Extracted entries: Begin
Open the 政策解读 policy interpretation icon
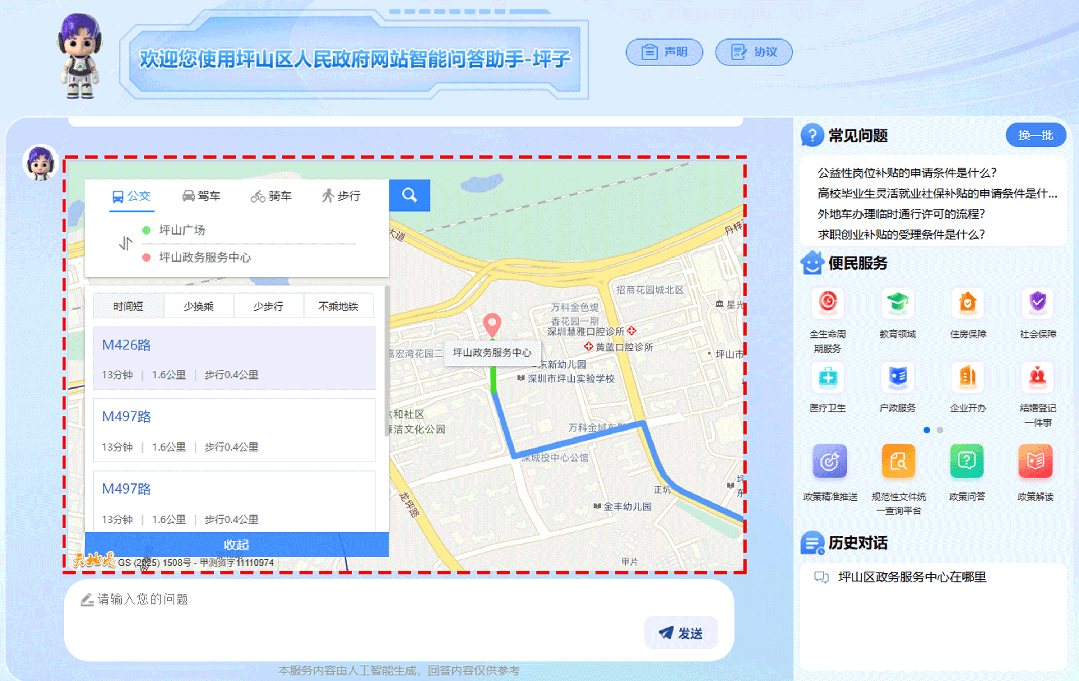pyautogui.click(x=1036, y=462)
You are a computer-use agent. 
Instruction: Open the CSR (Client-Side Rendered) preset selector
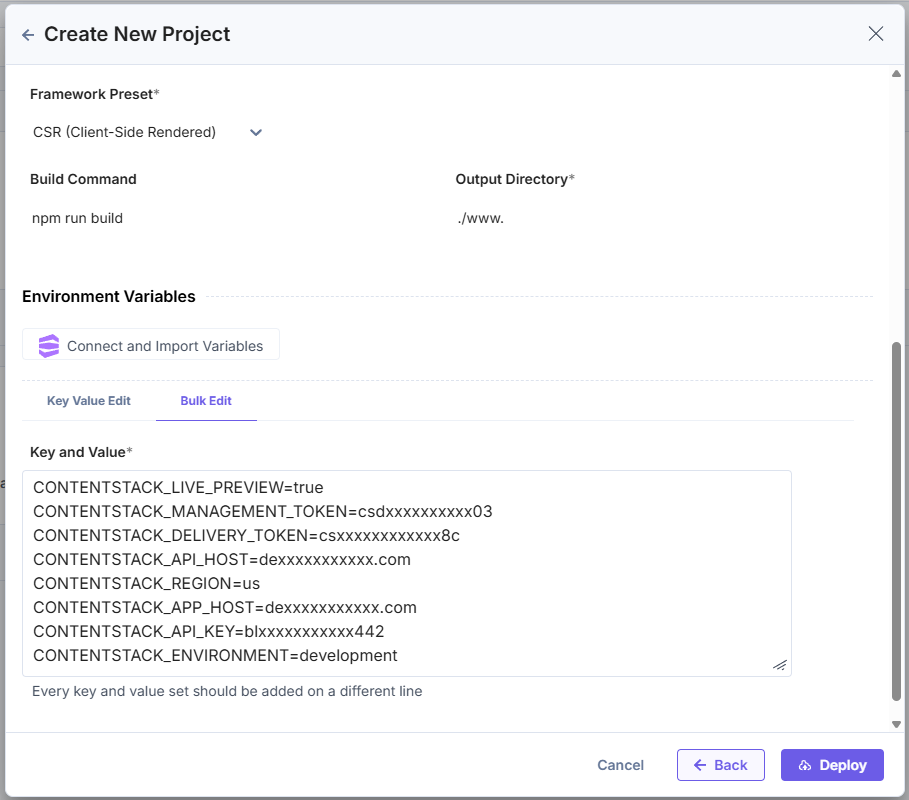coord(125,132)
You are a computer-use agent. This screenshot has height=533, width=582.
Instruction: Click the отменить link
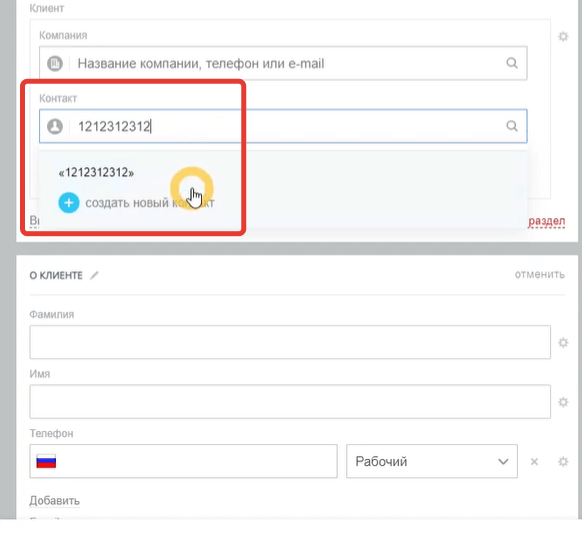(x=539, y=275)

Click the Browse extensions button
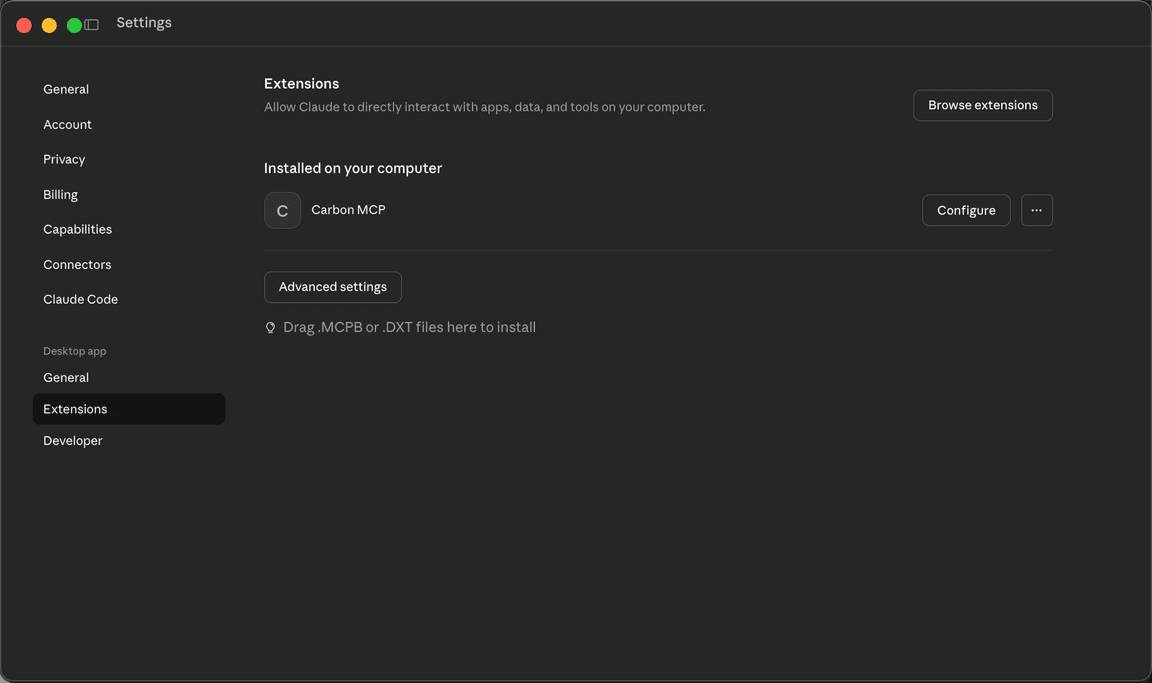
Extracted entries: End
**Problem statement:** Where the line containing "You are a computer-use agent. This" appears in the records above, begin copying and continue exactly through the last line, with nothing else; omit every picture.

**Solution below:**
You are a computer-use agent. This screenshot has height=533, width=582.
Instruction: Click the отменить link
(x=539, y=275)

Click the Browse extensions button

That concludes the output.